As you say, Hopkins is an overt presence in this new collection, especially in “Of Paint and Clay and Words”, a line of which gives the collection its name. As regards his general influence on my writing, I’m sure there is, in both languages. But I think that’s for others to trace. It would feel presumptuous for me to do so.

The Scottish Gaelic poet Somhairle MacGill-Eain / Sorley Maclean has been another significant influence, and you walked in his footsteps, literally and metaphorically, when you translated his collected poems into Irish (Ó Choill go Barr Ghéarain, Coiscéim, 2013) a couple of years back. There’s great love of and understanding of place in his work, and great sadness at what is lost. Is it too much, do you think, to suggest that great poetry always walks a line between celebration and elegy?

Somhairle, whom I had the privilege of meeting a few times, is certainly an influence, in both languages. I think he was by far the greatest Gaelic poet, Irish or Scottish, of his era. That’s why I took the decision, against all good sense and reason, to translate his collected poems into Irish. I was very aware that the potential readership of poetry in a threatened minority language translated into a sister threatened minority language would be of interest to a minority of a minority of a minority. But I got enormous satisfaction from it, despite it being such challenging work over a period of three years.

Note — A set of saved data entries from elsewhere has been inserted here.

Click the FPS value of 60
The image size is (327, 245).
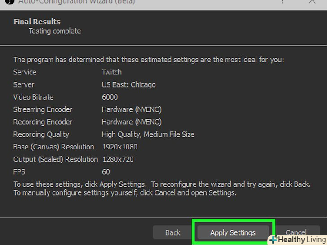click(106, 171)
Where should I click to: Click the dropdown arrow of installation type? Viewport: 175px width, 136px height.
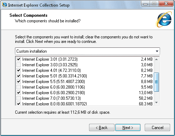[x=157, y=51]
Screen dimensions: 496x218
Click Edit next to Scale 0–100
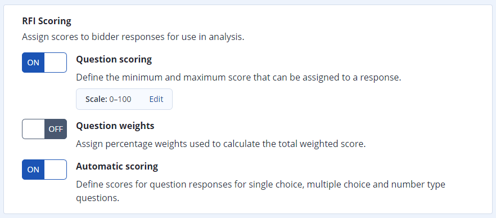click(156, 99)
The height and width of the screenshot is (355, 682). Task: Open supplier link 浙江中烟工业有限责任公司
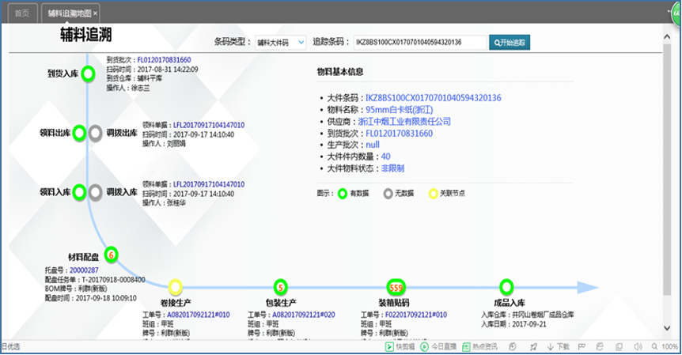[404, 122]
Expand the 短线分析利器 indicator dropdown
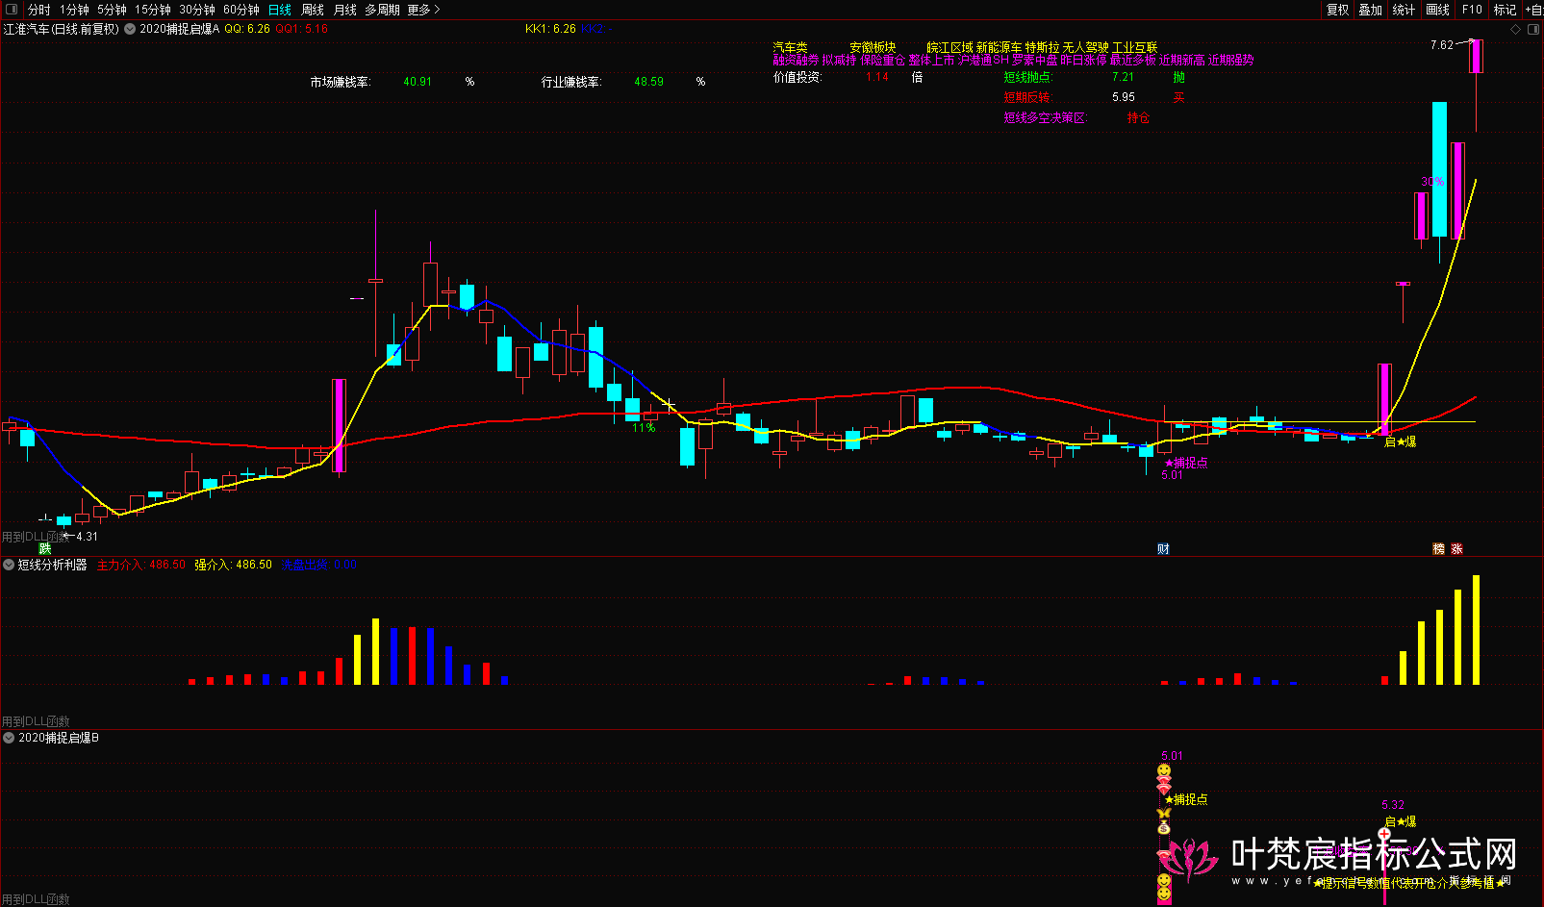 click(9, 565)
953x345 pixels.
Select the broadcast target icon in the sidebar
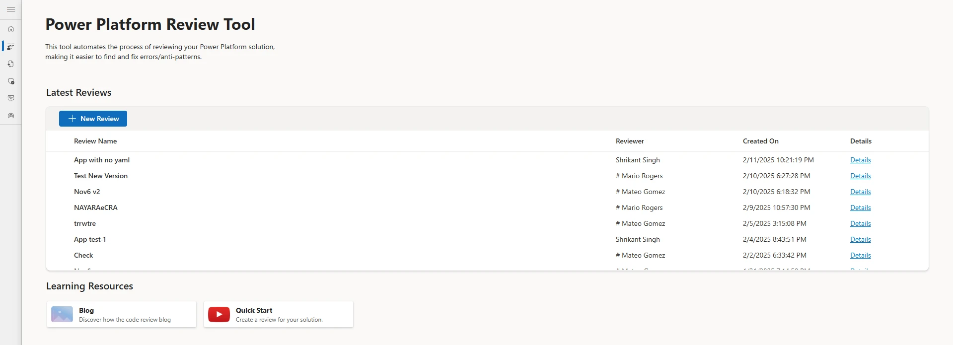click(x=11, y=115)
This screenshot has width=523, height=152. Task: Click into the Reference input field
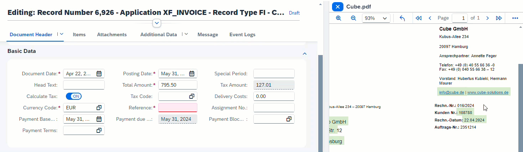tap(177, 108)
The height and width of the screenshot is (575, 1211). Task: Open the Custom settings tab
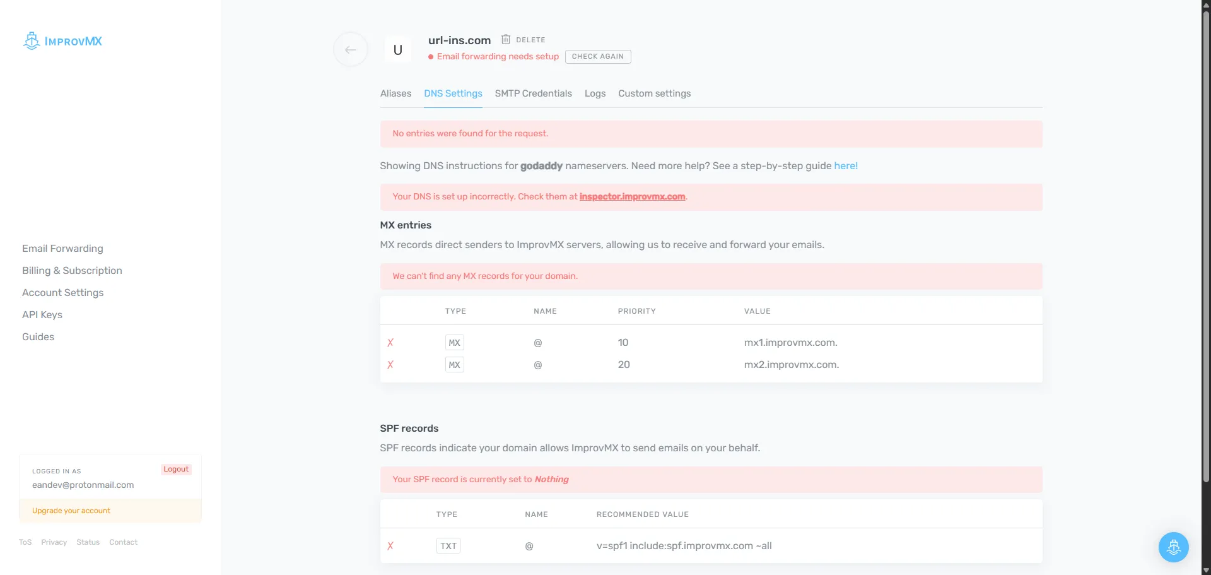654,93
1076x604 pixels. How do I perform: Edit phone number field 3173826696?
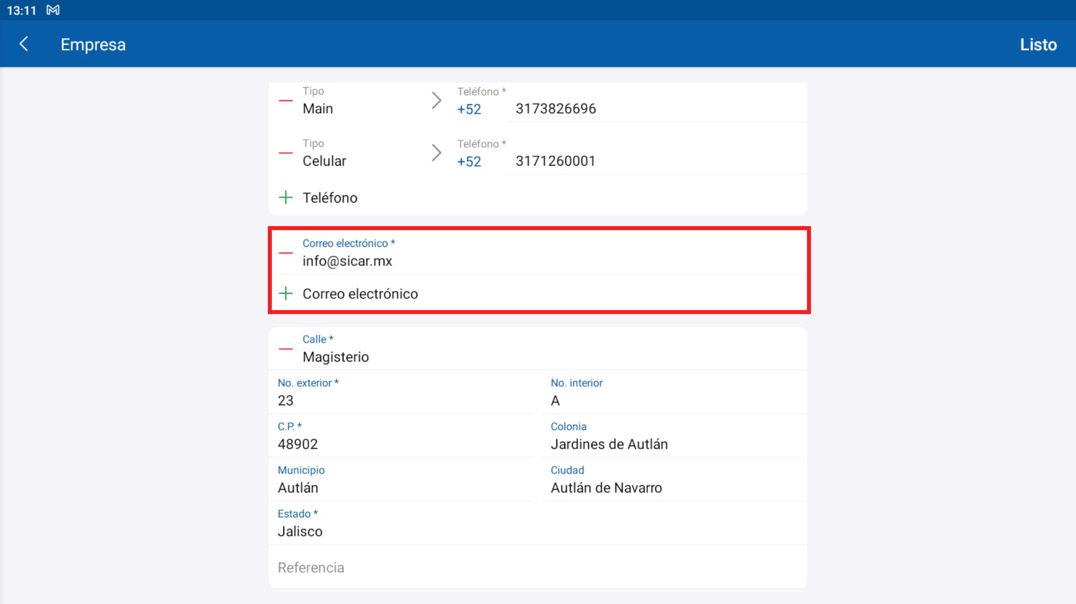(x=656, y=109)
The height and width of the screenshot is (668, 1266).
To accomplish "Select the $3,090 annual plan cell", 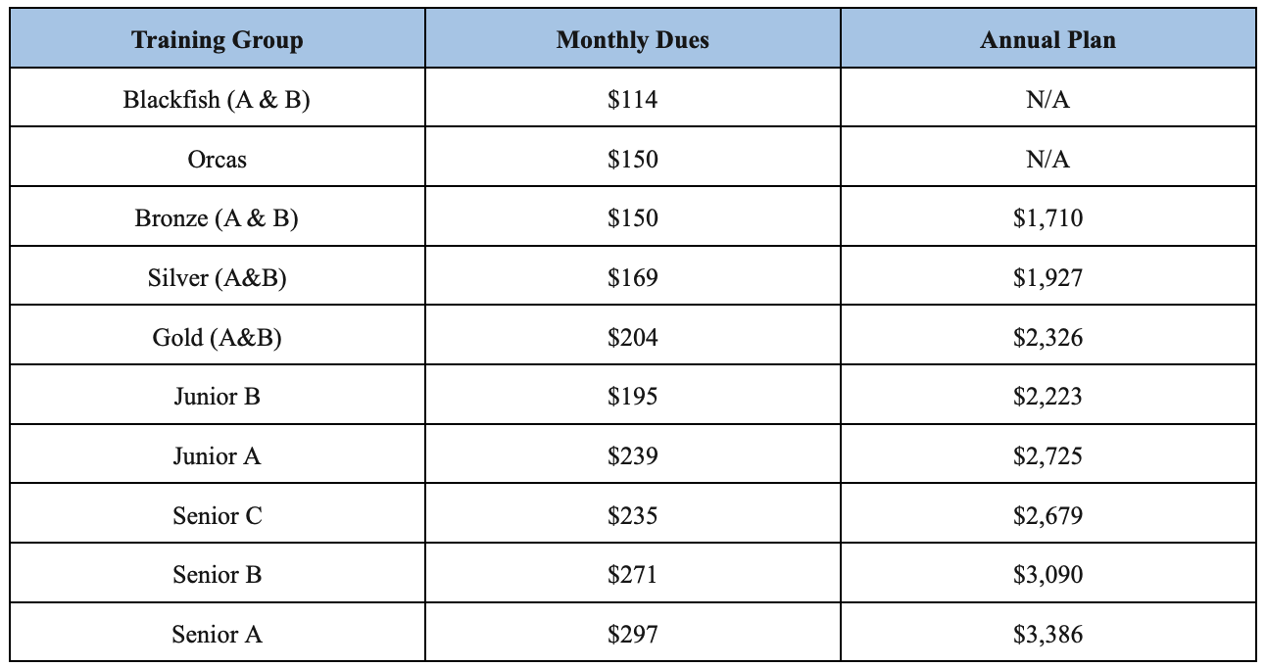I will tap(1047, 575).
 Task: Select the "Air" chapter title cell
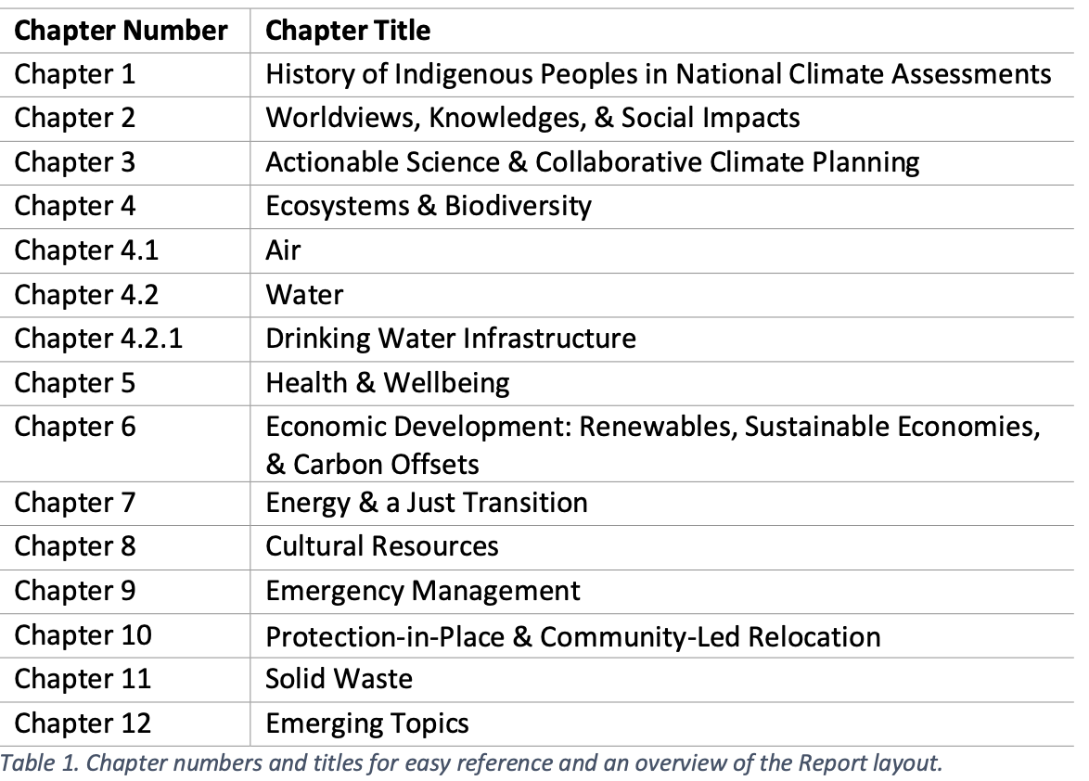click(x=283, y=250)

I have also dedicated two poems to him, one in English and another in Irish. And, although the connections is disguised rather than overt, the poem ‘The Music Master and the Poet’ in my new collection is based on a story the poet and musicologist John Purser, who lives on Skye, told me about himself and Somhairle.

I also got great satisfaction out of working with my son, Éanna de Buis, on his film Ar Lorg Shomhairle: In Sorley’s Footsteps in which we traced Somhairle’s poetry in the landscape of Skye and Raasay which stimulated so much of his poetry, even though he rarely took landscape description as a subject for his poems. But he embodied love poems, political poems and historical poems in his landscape, in works of enormous power, beauty and above all, integrity.

I think there is a great deal of truth in what you say about elegy and celebration in great poetry. I’ll pass on whether or not it applies to all great poetry, but it certainly applies to many great works of art, be they literary, dramatic, musical, visual or whatever. And I would certainly think that all elegy necessarily implies celebration.

That sense of both celebration and elegy is certainly evident in the poem sequence here about Tech Amergin, the arts centre in which you and your wife Fíona were very much involved for many years. Arguments like this often, and rightly, take place in the public arena of a local newspaper. What are you hopes and intentions in giving it a new life in verse?

That sequence, which I found extraordinarily difficult to write, and still find difficult to read aloud, started out as an outburst of rage and of contempt for the bureaucracy which, in an act of corporate revenge and vindictiveness, got rid of the voluntary group which for a number of years, on a completely voluntary basis, had run a high-quality, wide-ranging arts programme at a tiny cost, and at no cost to the educational committee which held legal ownership of the centre, again entirely due to local voluntary effort. At the moment, four years later, there is a minimal programme which is a shadow of what there used to be.

The detail of that deliberate destruction of an arts programme is for another day. But as I was writing the poem, I realised that merely to vent my anger and contempt might give me temporary satisfaction, but would tell a very limited story. So I decided also to celebrate what there had been, and to try to show a little of how precious it had been in the community, and how the bureaucratic bullying which lay behind the destruction of that preciousness hurt the community which the bureaucracy nominally served. I hope the poem speaks for the belief that all communities are enriched by access to the arts, and becomes a plea for that access to be universal.